Batch pipeline (Spark) Metrics

Spark Metrics is a default dashboard available to you in Grafana that shows the standard metrics described below. Custom metrics can be enabled using Spark Accumulators.

Spark Accumulators

Spark allows the creation of custom numerical metrics using accumulators. Batch Pipelines using Apache Spark support the following type of accumulators: numerical. Once created, these accumulators become available as named metrics that Grafana can query and add to dashboards. The metric names are commonly prefixed with the phrase spark_accumulators_.

For more information on using accumulators, see Custom Metrics and the documentation on Spark accumulators.

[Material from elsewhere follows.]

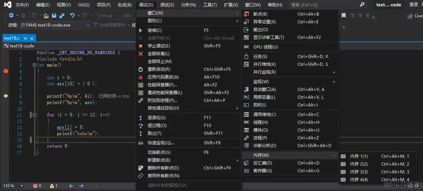Select 逐语句(S) step into menu item

tap(156, 118)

Spark Metrics for Pipelines

METRIC	DESCRIPTION
`driver_DAGScheduler_job_allJobs`	Number of Pipeline Jobs
`driver_DAGScheduler_job_activeJobs`	Number of Running Pipeline Jobs
`executor_threadpool_activeTasks`	Number of Workers per Running Job
`executor_threadpool_completeTasks`	Number of Completed Spark Tasks per Running Job
`driver_DAGScheduler_job_allJobs`	Number of Spark Jobs per Pipeline Job
`driver_DAGScheduler_stage_failedStages`	Number of Failed Stages per Pipeline Job
`driver_accumulators_.*`	Accumulator Values

Additional Spark Metrics for Pipelines

The following metrics are not displayed in the default dashboard but are available for use in custom dashboards.

Container Metrics

METRIC	UNIT	DESCRIPTION
`container_cpu_usage_seconds_total`	Seconds	Container Total CPU used
`container_memory_working_set_bytes`	Bytes	Container Memory used

Spark Driver Metrics

METRIC	UNIT	DESCRIPTION
`driver_jvm_total_committed`	Bytes	Memory available for use by the JVM for the driver.
`driver_jvm_total_init`	Bytes	Amount of memory available for use by the JVM at initialization for the driver.
`driver_jvm_total_max`	Bytes	Maximum amount of memory available to the JVM for the driver.
`driver_jvm_total_used`	Bytes	Amount of memory currently used by the driver.
`driver_jvm_heap_used`	Bytes	Amount of memory currently being used by the driver.
`driver_jvm_non_heap_used`	Bytes	Amount of non-heap memory currently being used by the driver.

Spark Executor Metrics

METRIC	UNIT	DESCRIPTION
`executor_threadpool_activeTasks`	Count	Number of active executor tasks
`executor_threadpool_completeTasks`	Count	Number of completed executor tasks
`jvm_G1_Young_Generation_time`	Seconds	G1 young generation garbage collection time
`jvm_G1_Old_Generation_time`	Seconds	G1 old generation garbage collection time
`jvm_G1_Young_Generation_count`	Count	G1 young generation garbage collection count
`jvm_G1_Old_Generation_count`	Count	G1 old generation garbage collection count
`jvm_heap_usage`	Bytes	Amount of memory currently being used by the executor.
`jvm_non_heap_usage`	Bytes	Amount of non-heap memory currently being used by the executor.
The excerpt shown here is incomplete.